**Problem to solve:** Rewrite the entries starting at the line containing "At what (x,y)" and ending at the line containing "Looking at the", replacing "tuesday" with "wednesday" and leaving everything else unchanged.

**Available data:**
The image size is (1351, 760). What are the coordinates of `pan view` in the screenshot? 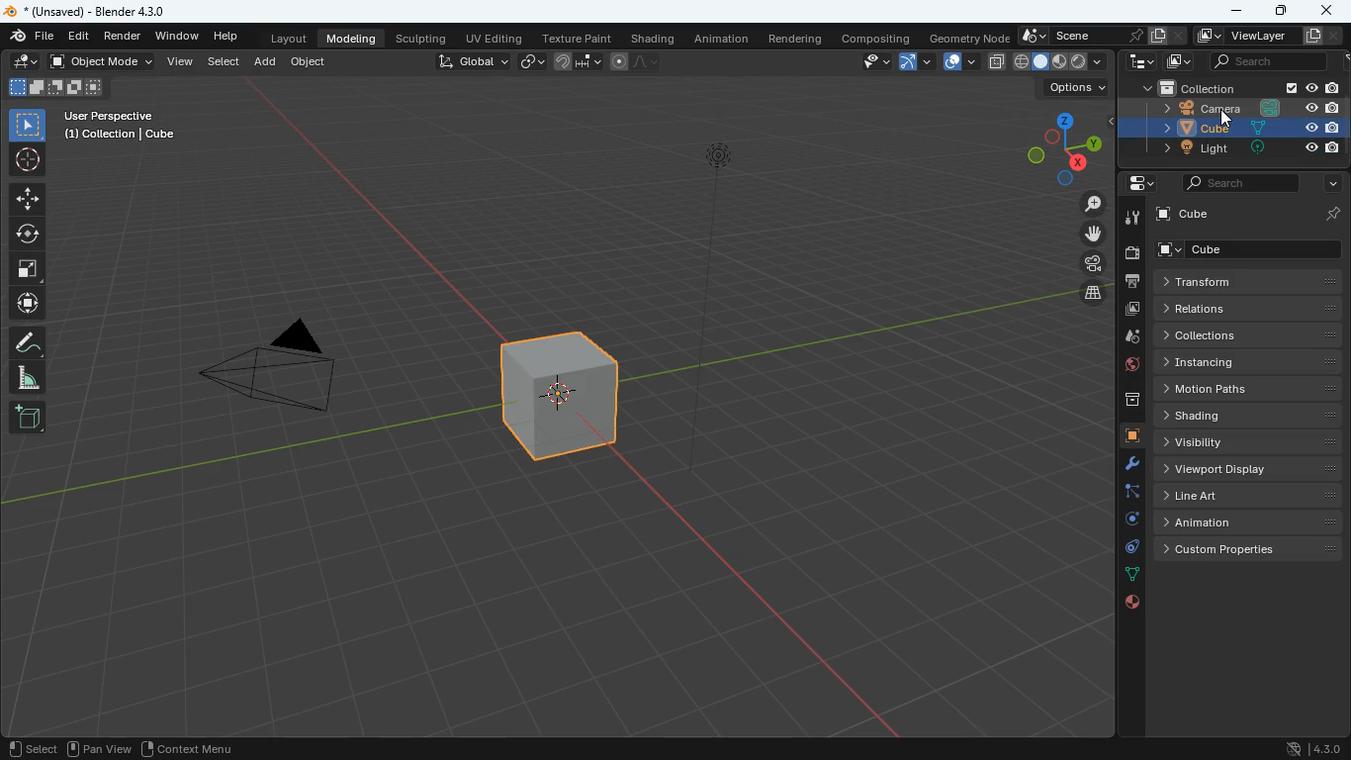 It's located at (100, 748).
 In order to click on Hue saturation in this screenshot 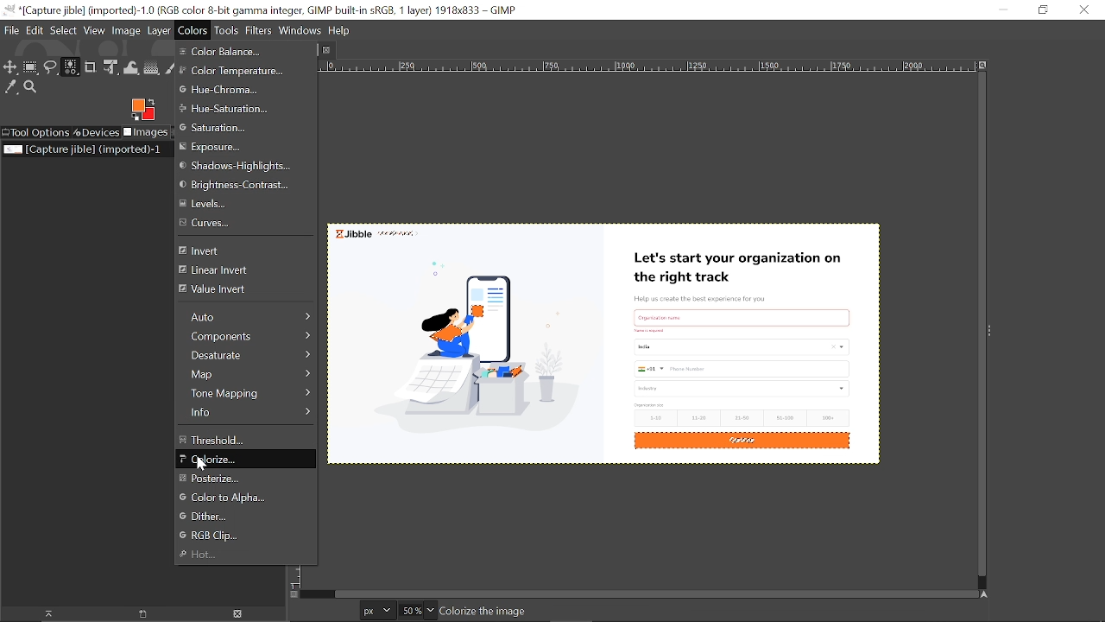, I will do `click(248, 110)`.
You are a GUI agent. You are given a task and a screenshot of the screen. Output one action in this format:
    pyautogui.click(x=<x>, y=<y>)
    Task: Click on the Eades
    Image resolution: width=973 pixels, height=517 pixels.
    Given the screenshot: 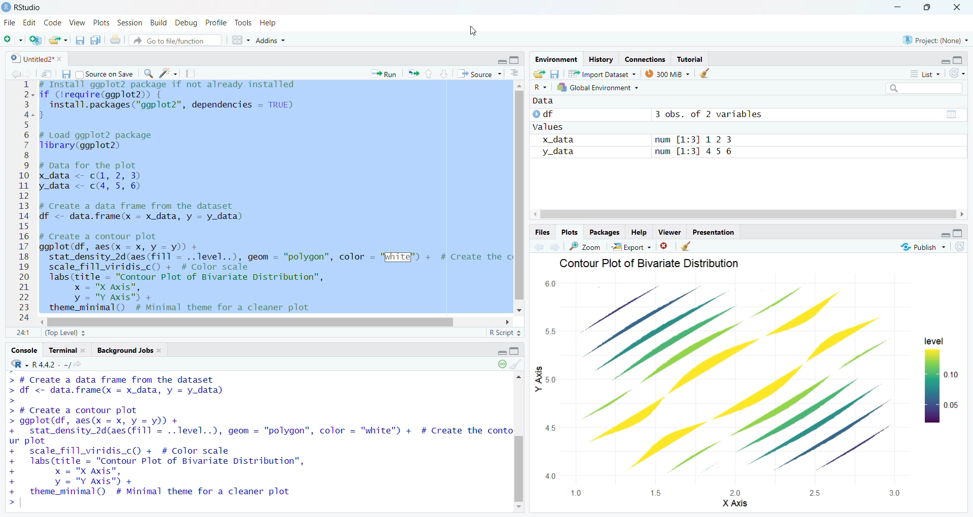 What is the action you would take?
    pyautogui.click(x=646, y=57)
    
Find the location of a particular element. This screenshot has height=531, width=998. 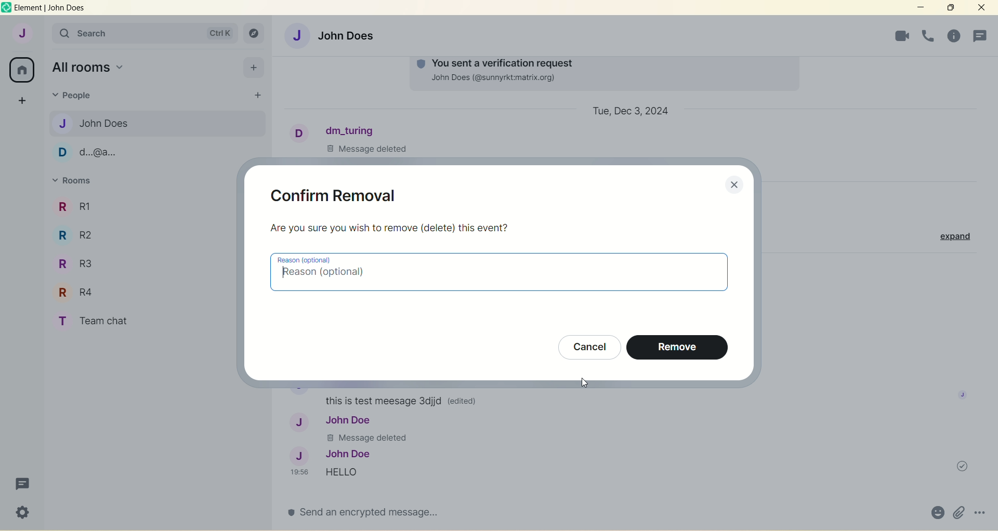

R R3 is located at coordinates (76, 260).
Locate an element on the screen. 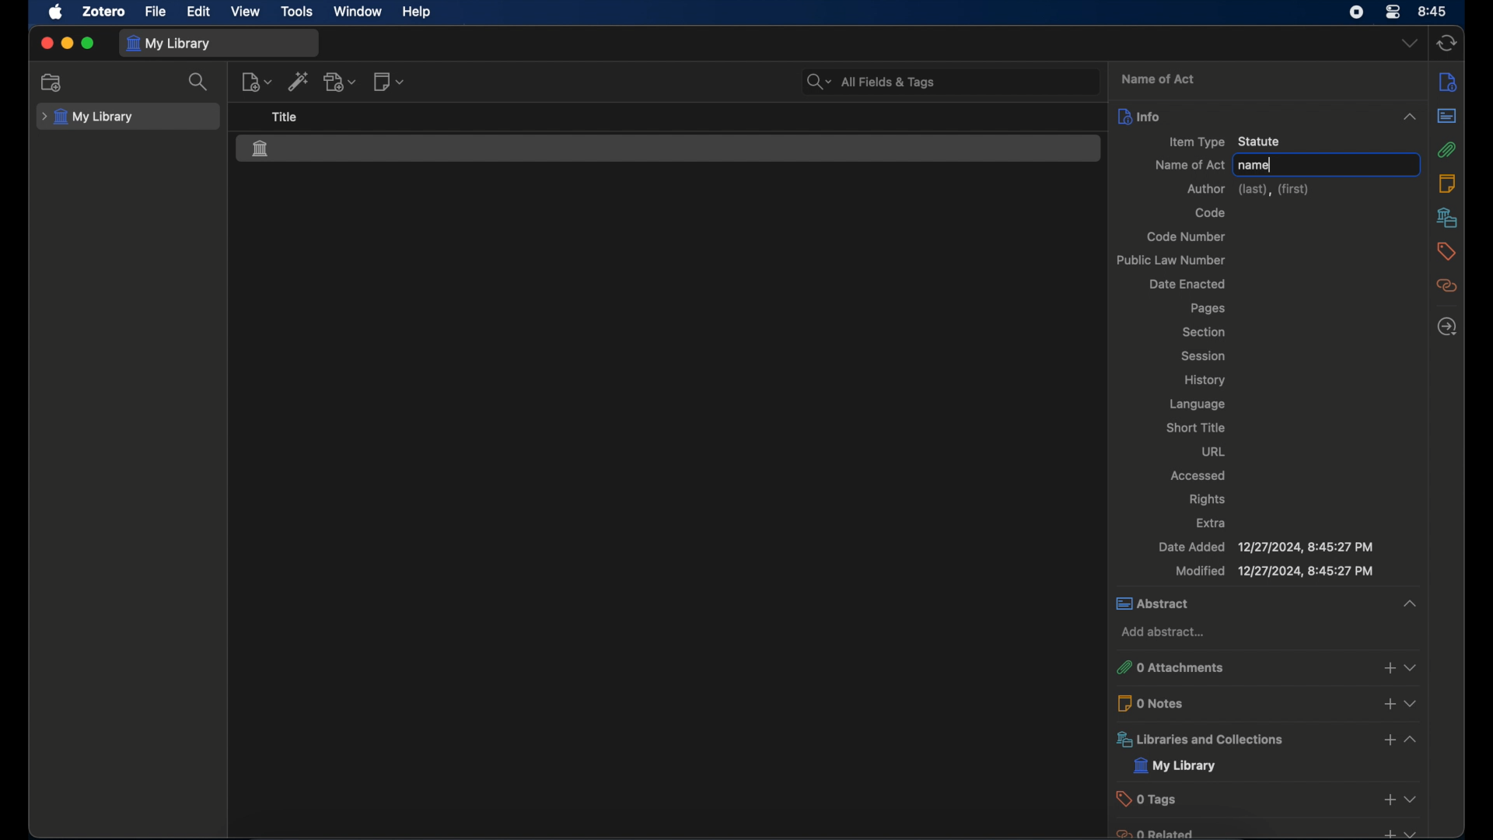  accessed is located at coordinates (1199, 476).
---
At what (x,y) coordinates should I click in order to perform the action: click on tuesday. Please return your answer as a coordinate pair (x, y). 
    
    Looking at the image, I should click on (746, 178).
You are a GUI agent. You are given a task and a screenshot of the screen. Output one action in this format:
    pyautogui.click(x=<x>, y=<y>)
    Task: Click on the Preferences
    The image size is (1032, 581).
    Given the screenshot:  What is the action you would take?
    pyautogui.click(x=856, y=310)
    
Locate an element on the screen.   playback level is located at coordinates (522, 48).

**Task solution:**
At what (x,y) coordinates should I click in order to perform the action: click on wednesday. Please return your answer as a coordinate pair (x, y). 
    
    Looking at the image, I should click on (746, 178).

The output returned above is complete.